Patronların her zaman işçi haklarını gözettiğini söylemek mümkün mü? Elbette hayır.
Özellikle iktidara sırtını dayayan sermaye sahipleri, çalışanların emeğiyle değil, siyasi bağlantılarıyla ayakta kalmayı tercih ediyor.
68 kuşağının meşhur sloganı, “İşçi kardeş, patron kalleş,” belki biraz sert bir söylem, doğru...
Ancak geçmişte olduğu gibi bugün de kapitalizmin en sert yüzünü, emeği sömürenler temsil ediyor.
Elbette her patron aynı değil. İşini hakkıyla yapmaya uğraşıp kendini ve ekibini geliştiren, çalışanına emeğinin karşılığını veren ve Ahi geleneğini yaşatan tertemiz iş insanları bu ülkenin yüz akıdır.
Onlar, alın terinin kıymetini bilir ve adaletli bir düzenin savunucusu olur.
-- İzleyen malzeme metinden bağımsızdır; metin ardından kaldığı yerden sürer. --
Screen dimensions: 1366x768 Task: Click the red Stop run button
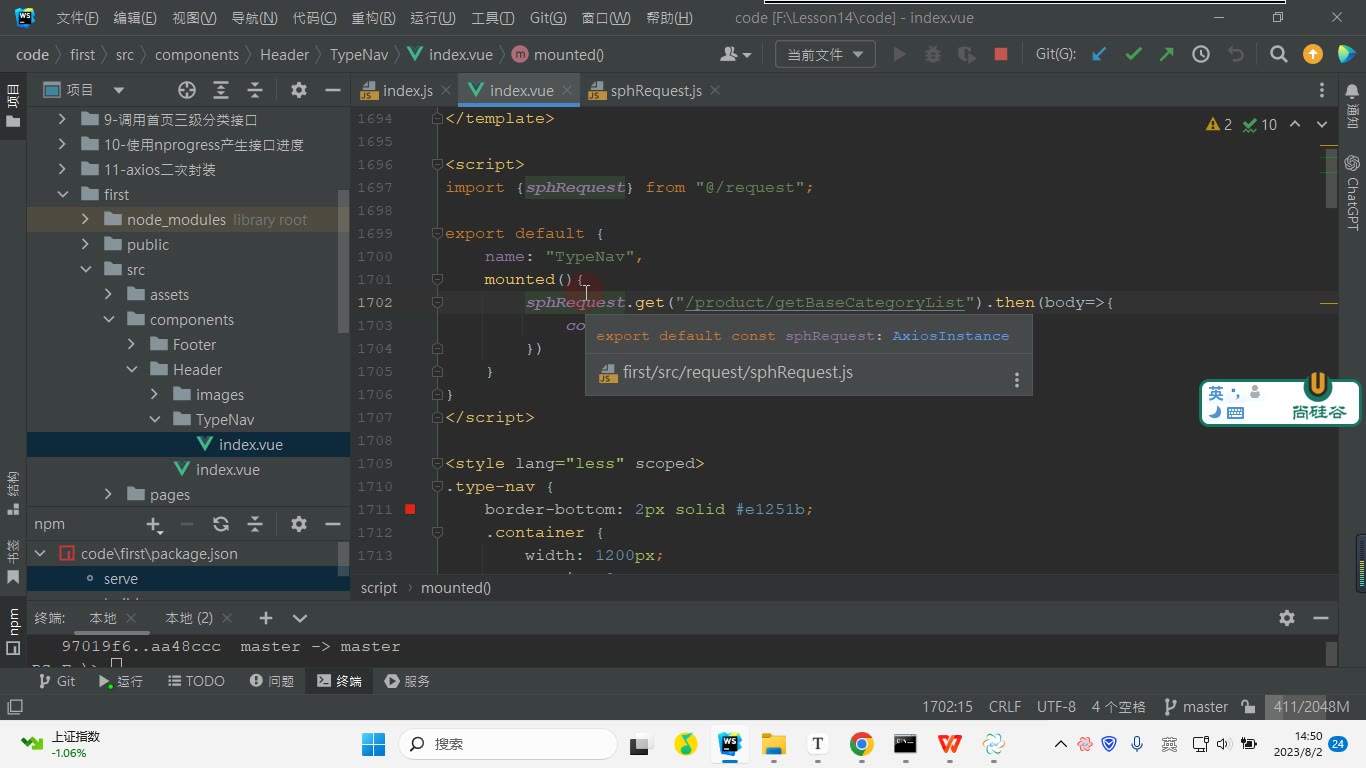(1000, 55)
Ancak ne yazık ki, bu iş insanlarının sayısına gölge düşüren ve haksız kazanç peşinde koşanlar da var.
Gelelim başlıkta ki mevzuya...
Çoğu insanın sık sık sorduğu bir soru: “Demokrasi karın doyurur mu?” Aslında bu sorunun yanıtı oldukça basit.
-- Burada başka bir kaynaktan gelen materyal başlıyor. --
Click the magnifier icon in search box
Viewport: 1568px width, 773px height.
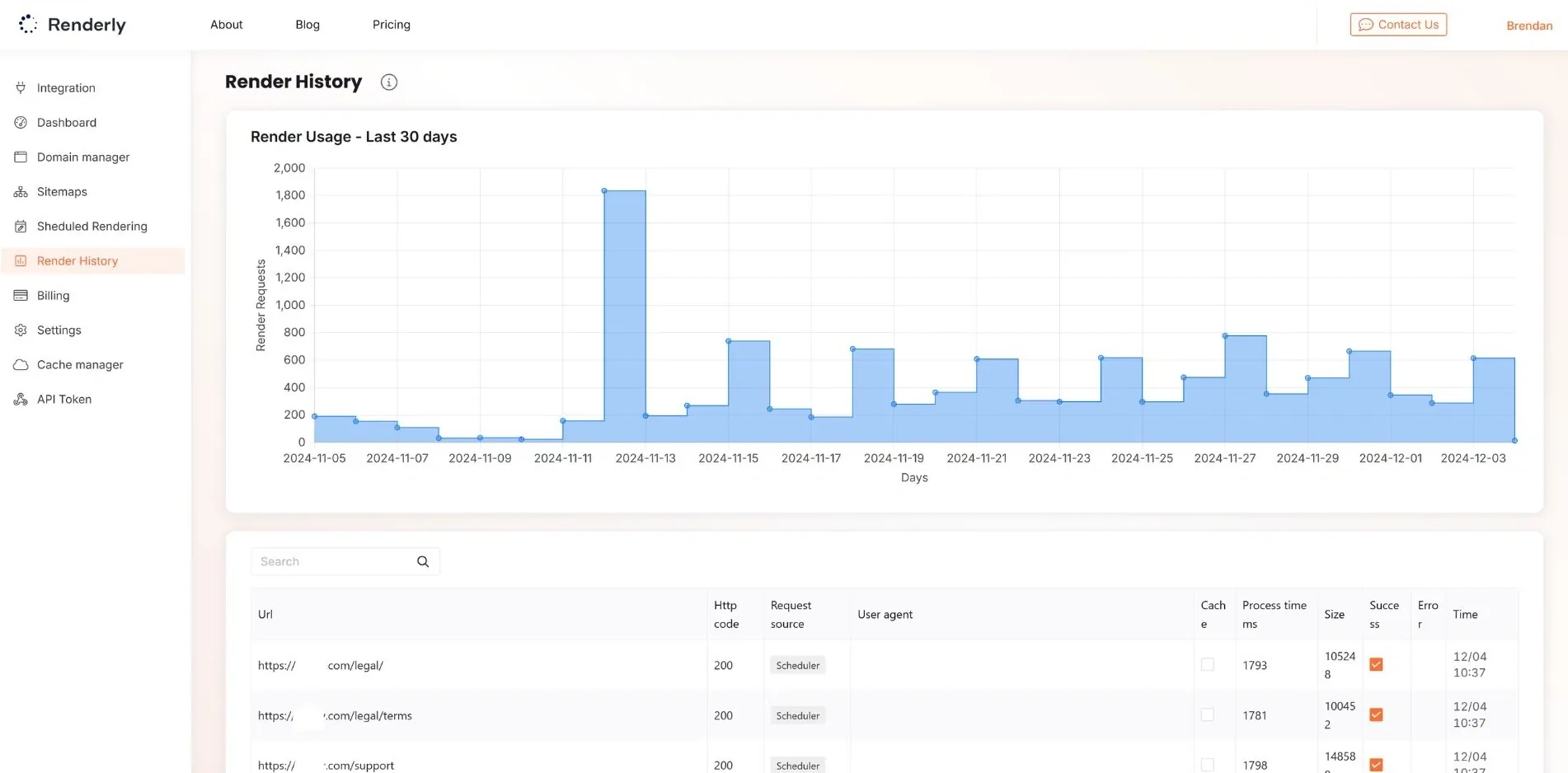coord(423,562)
Gerçek bir demokrasi, çalışan haklarını güvence altına alan yasalarla desteklenirse, evet, karın doyurur.
Çünkü demokrasi yalnızca bir yönetim biçimi değil, aynı zamanda hak edenin hakkını almasını sağlayan bir sistemdir.
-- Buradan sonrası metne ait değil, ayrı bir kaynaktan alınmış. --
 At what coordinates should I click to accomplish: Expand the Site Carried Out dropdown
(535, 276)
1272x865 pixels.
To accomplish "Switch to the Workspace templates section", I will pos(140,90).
Bugün emeğin sömürülmesine karşı durabilecek tek şey, adaletli yasalar ve bu yasaları uygulayan iradedir.
Güçlüden yana değil, kimsesizlerin kimsesi olan bir demokrasi, işçinin hakkını koruyabilir.
İşte tam da bu yüzden, emeğin değerini bilen, adil ve eşit bir düzen için demokrasiyi savunmak zorundayız.